# Classification Model Development (Individual)

      Cross_Sell_Success_Dataset_2023
      
 Name: Piyush Kumar
 
 Due Date: March 3
 

# Introduction

The development of a classification model is the process of building a machine learning model that can accurately divide data into predefined classes or categories. Image recognition, sentiment analysis, fraud detection, and spam filtering are all common uses for this kind of model. In this context, a dataset containing customer data for a meal delivery service has been provided. The development of a classification model typically involves the following key steps:

Data collection and preparation: A dataset with labelled examples of the classes you want the model to classify must be gathered and prepared for this.

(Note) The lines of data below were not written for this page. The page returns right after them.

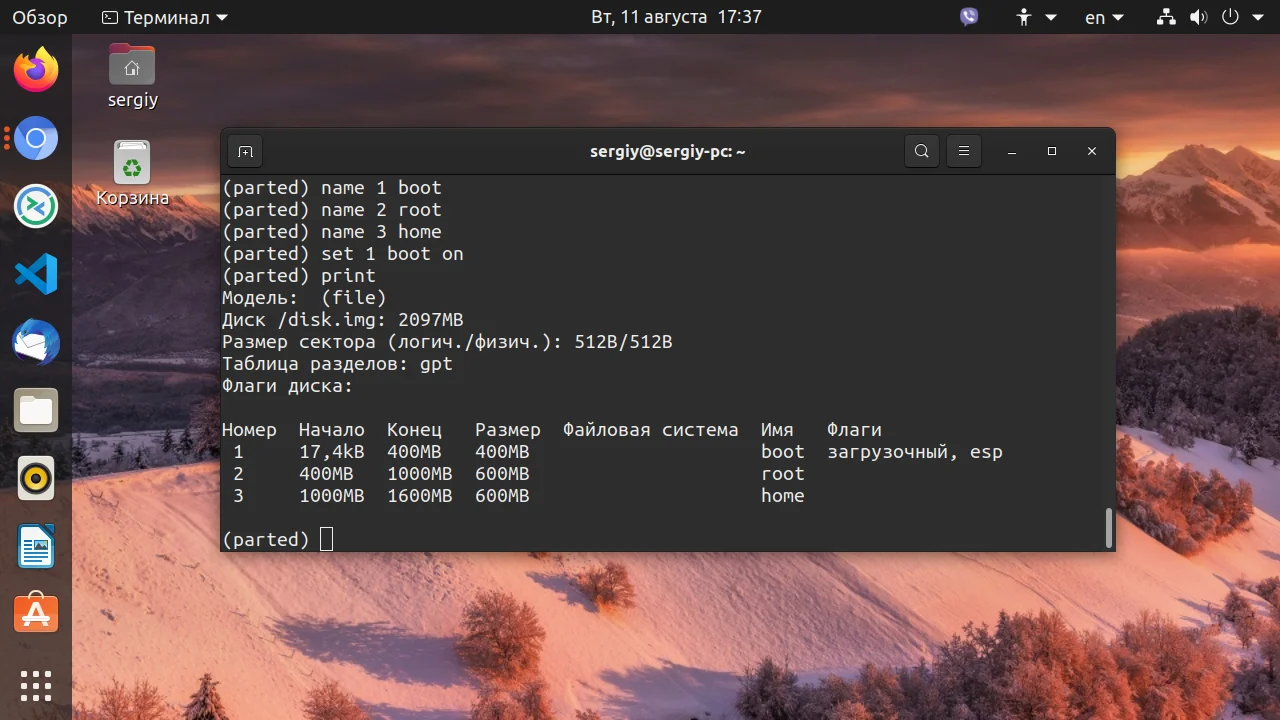This screenshot has width=1280, height=720.
Task: Open terminal hamburger menu
Action: [x=964, y=152]
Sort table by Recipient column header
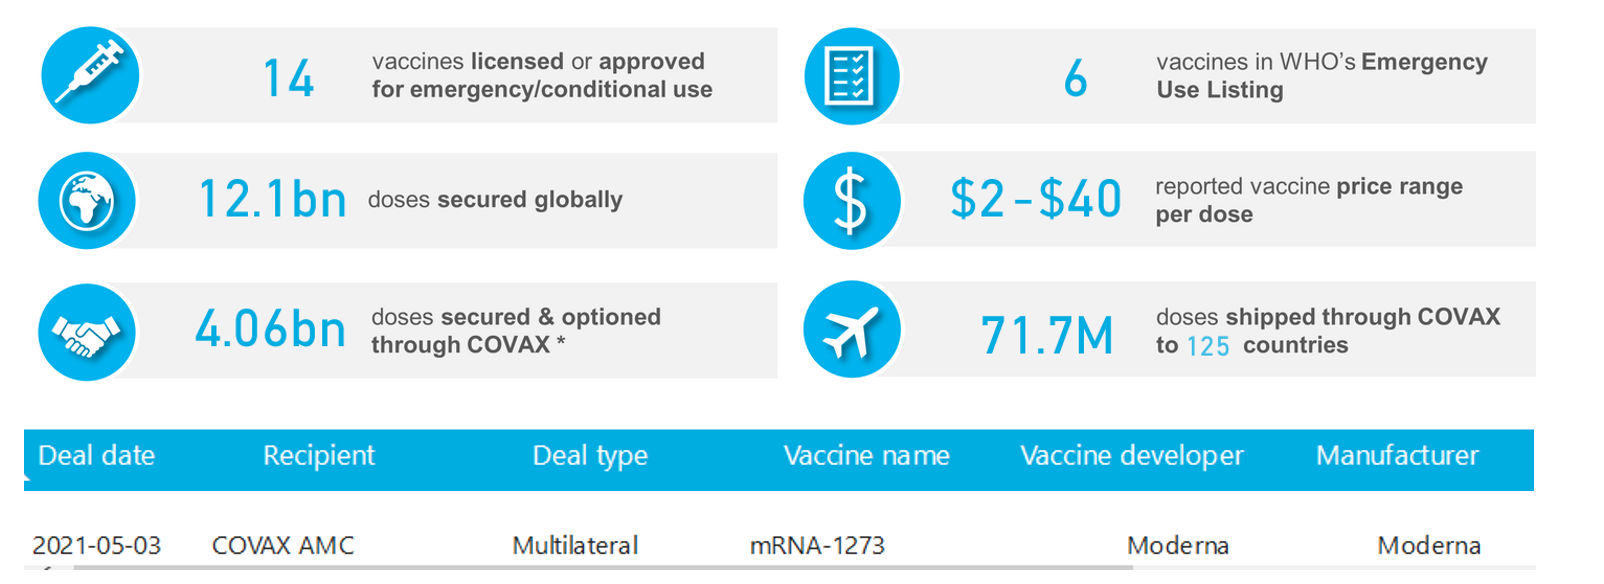 pos(318,456)
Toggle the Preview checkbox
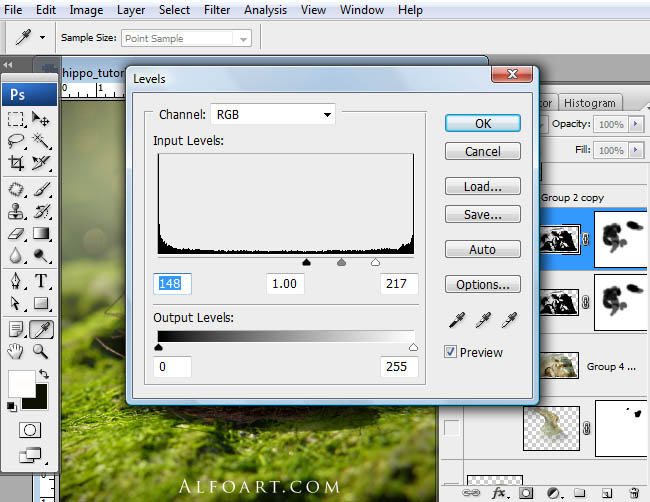 coord(451,352)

To ensure that it accurately depicts the real-world scenarios that the model will use to classify, the dataset needs to be carefully curated. 

Feature selection and engineering:  Changing the raw data into a more meaningful representation or choosing a subset of features that are most crucial to the task at hand may be necessary.

Model selection and training: To determine whether a customer will purchase the new product line, classification models such as logistic regression, decision tree classifier, random forest classifier, gradient boosting classifier, and kneighbors will be developed. 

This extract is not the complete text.